Stanway Mill

An artist residency at The Minories, Colchester, between 11th January and 11th February 2024. I will be making a new sound work in response to Stanway Mill, near Colchester engraved by David Lucas (1802-1881), and originally painted by John Constable (1776-1837).

Dates of drop-in workshops between 12 noon and 4pm:
13th workshop
14th workshop
27th workshop
28th workshop
3rd February workshops
4th workshop
10th performances 1pm and 7:00pm (End of residency late night opening with Tom Armstrong).
11th performances 1pm and 3pm

Recordings and workshop sounds by myself and participants can be heard in this Soundcloud Playlist.


I used to have the mantra of ‘You don’t get anywhere by standing still’ that is a reflection of my inner drive to be curious, listen, experience, make, and to actively take part in these things in order to grow and keep moving forward as a human being. Jung described Libido as "the energy that manifests itself in the life process and is perceived subjectively as striving and desire." My desire for being is to create and I am constantly formulating ideas, forming connections, asking questions, experimenting, making and learning.

I have approached my residency at The Minories the same way I approach many of my location based projects, in that I had no idea what the location would actually sound like. In fact, I didn’t even know exactly where Stanway Mill was located. I probably still might not, but through researching and some very useful input from local historian Patrick Denney and sound artist Matt Shenton we’ve narrowed it down to a spot near to the London Road in Copford.

→ **Material shown**
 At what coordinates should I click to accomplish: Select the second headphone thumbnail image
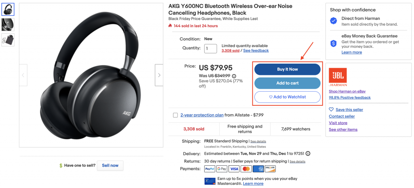[8, 24]
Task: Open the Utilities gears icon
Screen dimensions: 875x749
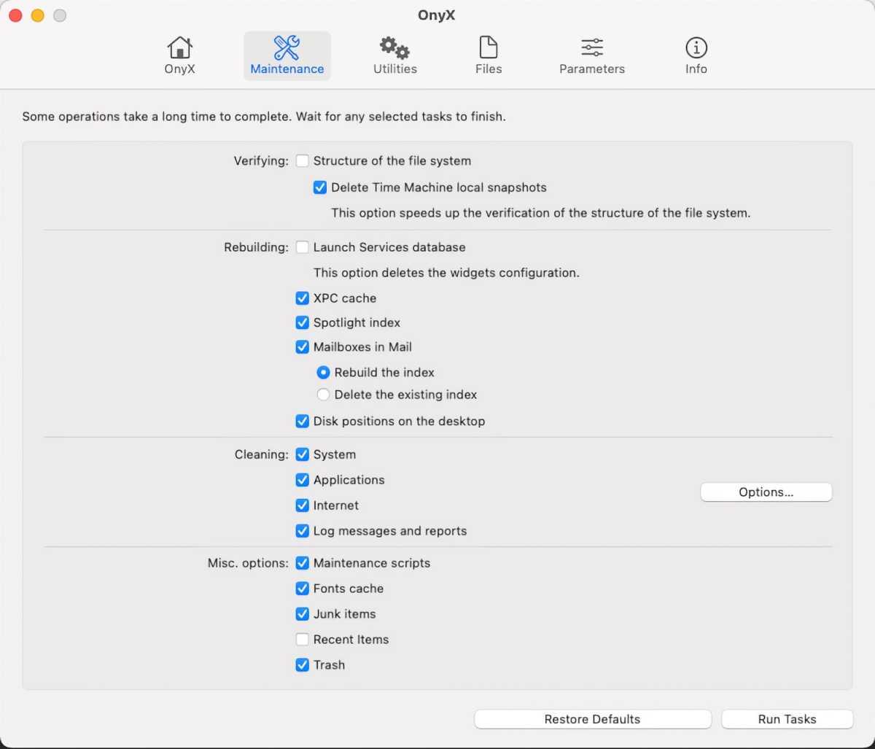Action: (394, 48)
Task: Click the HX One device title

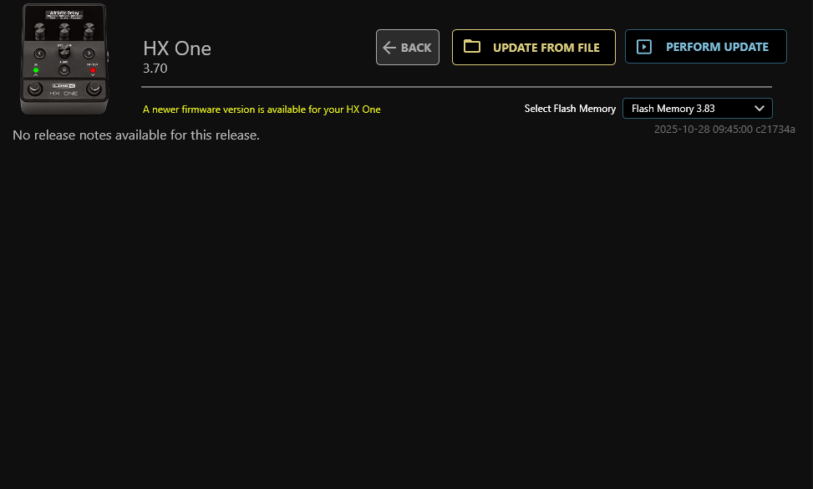Action: point(177,48)
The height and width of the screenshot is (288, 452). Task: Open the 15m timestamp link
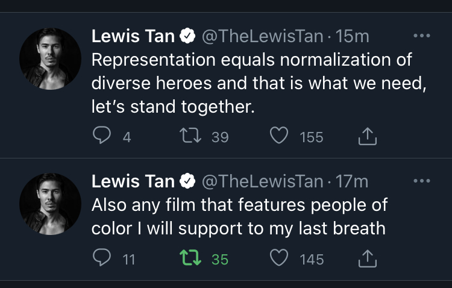click(352, 36)
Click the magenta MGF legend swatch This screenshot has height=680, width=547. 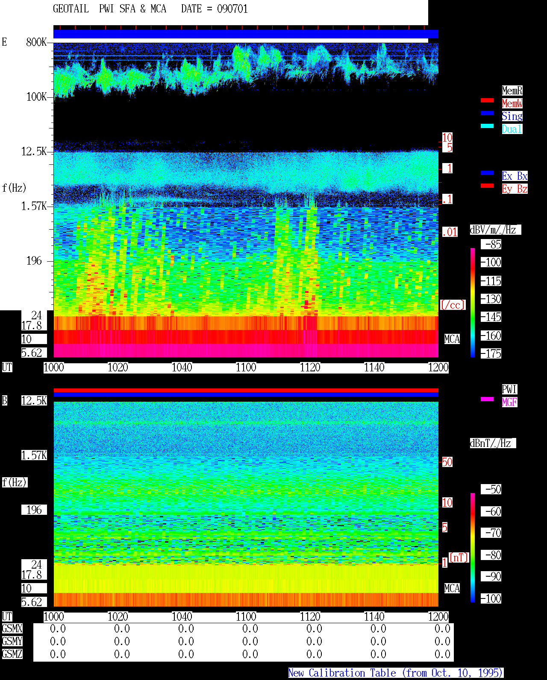pyautogui.click(x=487, y=399)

→ **Set of tasks**
**1)** List every person named in the Stanway Mill text.
**2)** According to the Stanway Mill text, where was the likely location of Stanway Mill narrowed down to?
None of the data is needed.

→ **Responses per task**
**1)** David Lucas, John Constable, Jung, Tom Armstrong, Patrick Denney, Matt Shenton

**2)** A spot near the London Road in Copford.